_What you will do_
Copy the records below word for word, from the line containing "Task: Select the 机动车第三者责任保险 row" through the line containing "with the angry", with both of those lines included. Leave out the pictures.

_Task input_
★ ★ ★ ★ ★ ★ ★

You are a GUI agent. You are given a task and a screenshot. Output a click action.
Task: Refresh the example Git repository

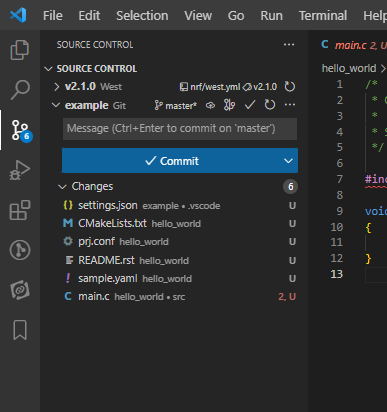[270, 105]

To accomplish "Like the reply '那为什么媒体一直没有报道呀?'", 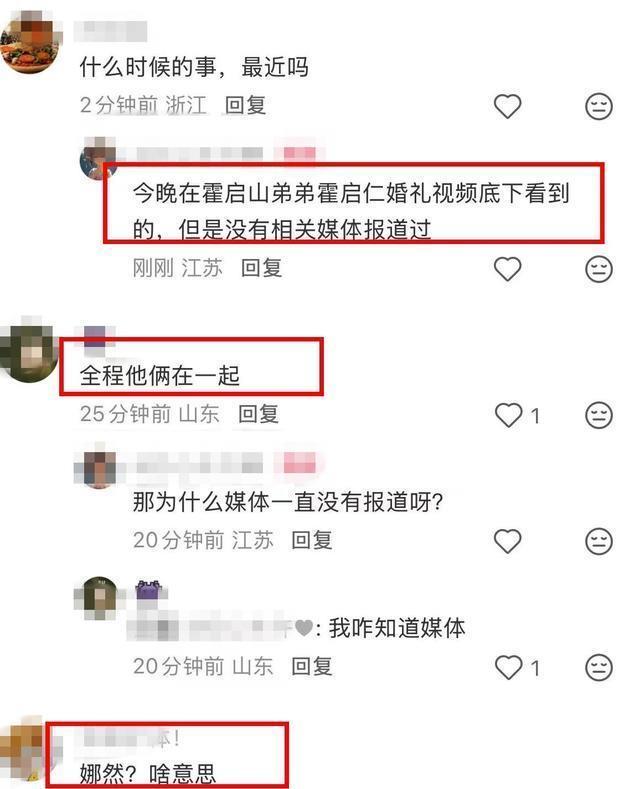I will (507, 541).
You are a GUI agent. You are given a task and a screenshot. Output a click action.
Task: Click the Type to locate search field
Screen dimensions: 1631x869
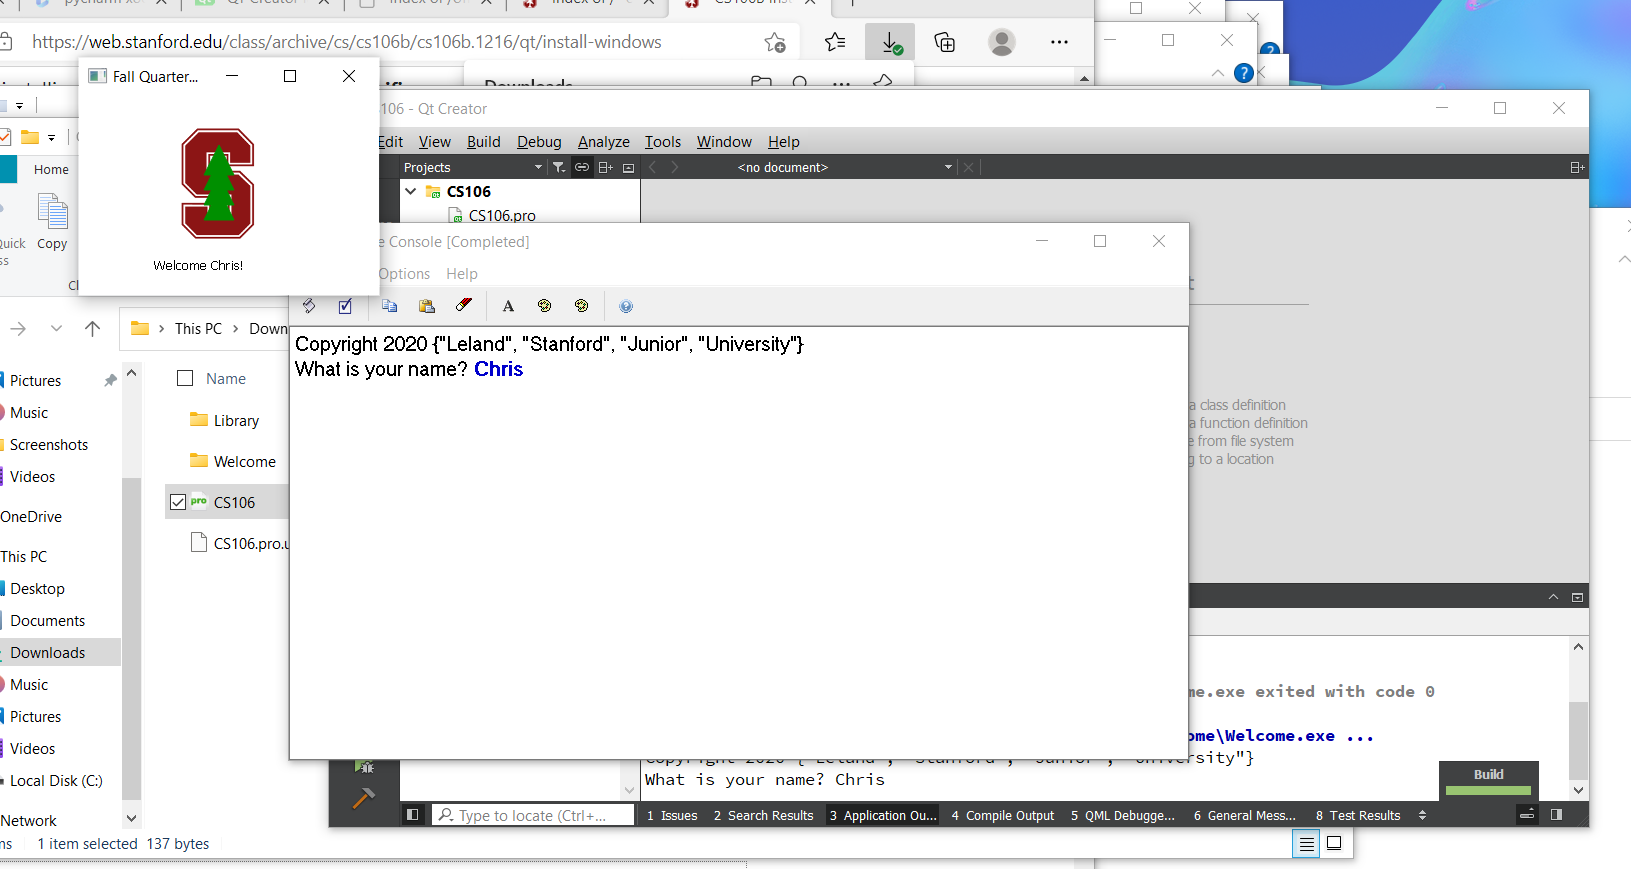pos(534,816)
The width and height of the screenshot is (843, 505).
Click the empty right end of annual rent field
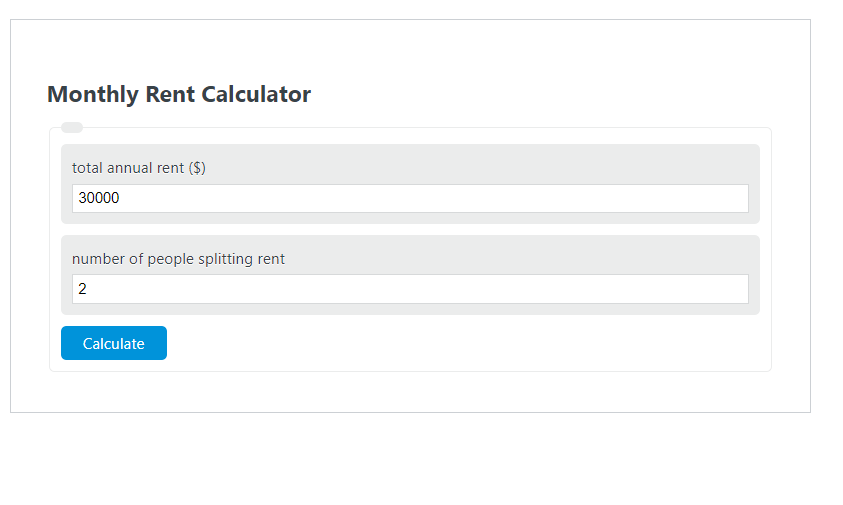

★ ★ ★ ★ ★ ★ ★

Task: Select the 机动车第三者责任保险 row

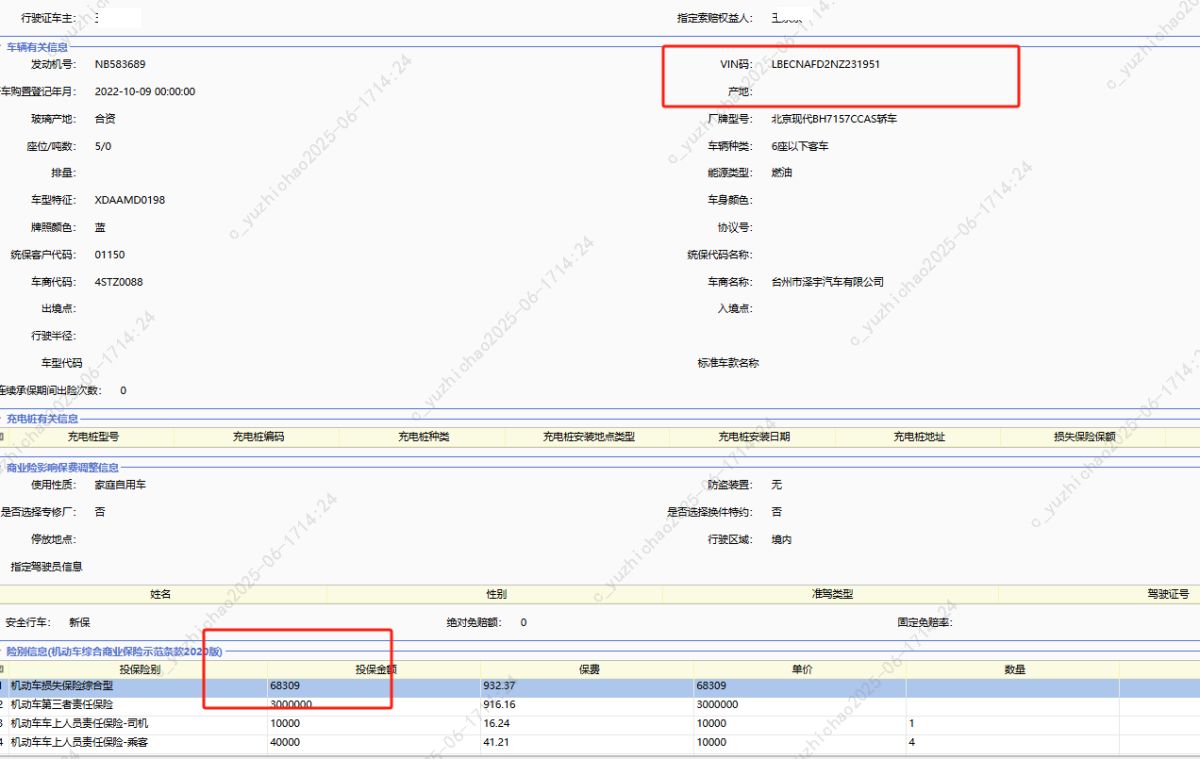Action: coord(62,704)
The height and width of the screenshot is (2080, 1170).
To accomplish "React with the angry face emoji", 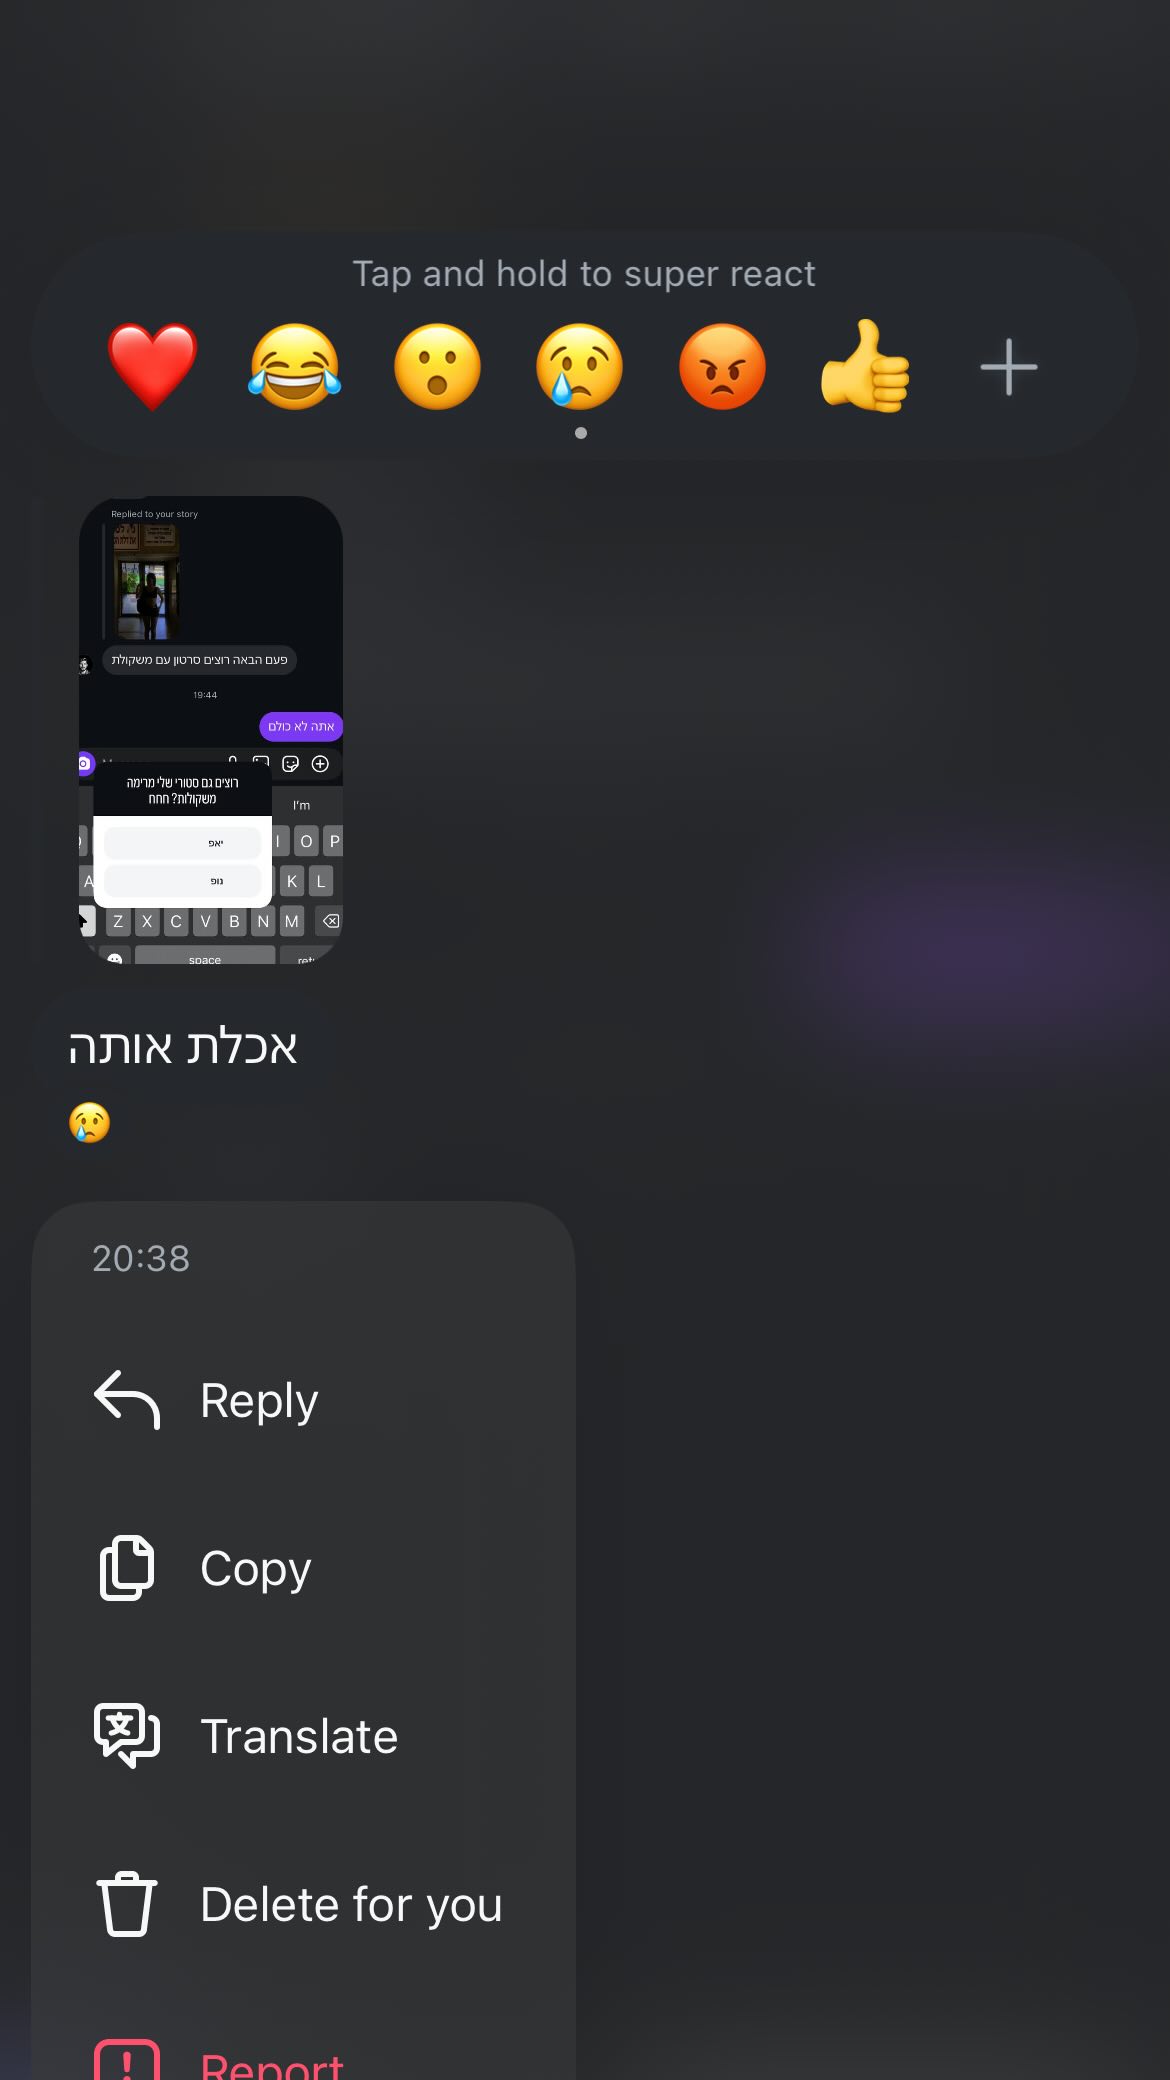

★ ★ ★ ★ ★ ★ ★

_Result of this exercise_
Task: Select the 机动车第三者责任保险 row

Action: coord(62,704)
The height and width of the screenshot is (2080, 1170).
To accomplish "React with the angry face emoji", 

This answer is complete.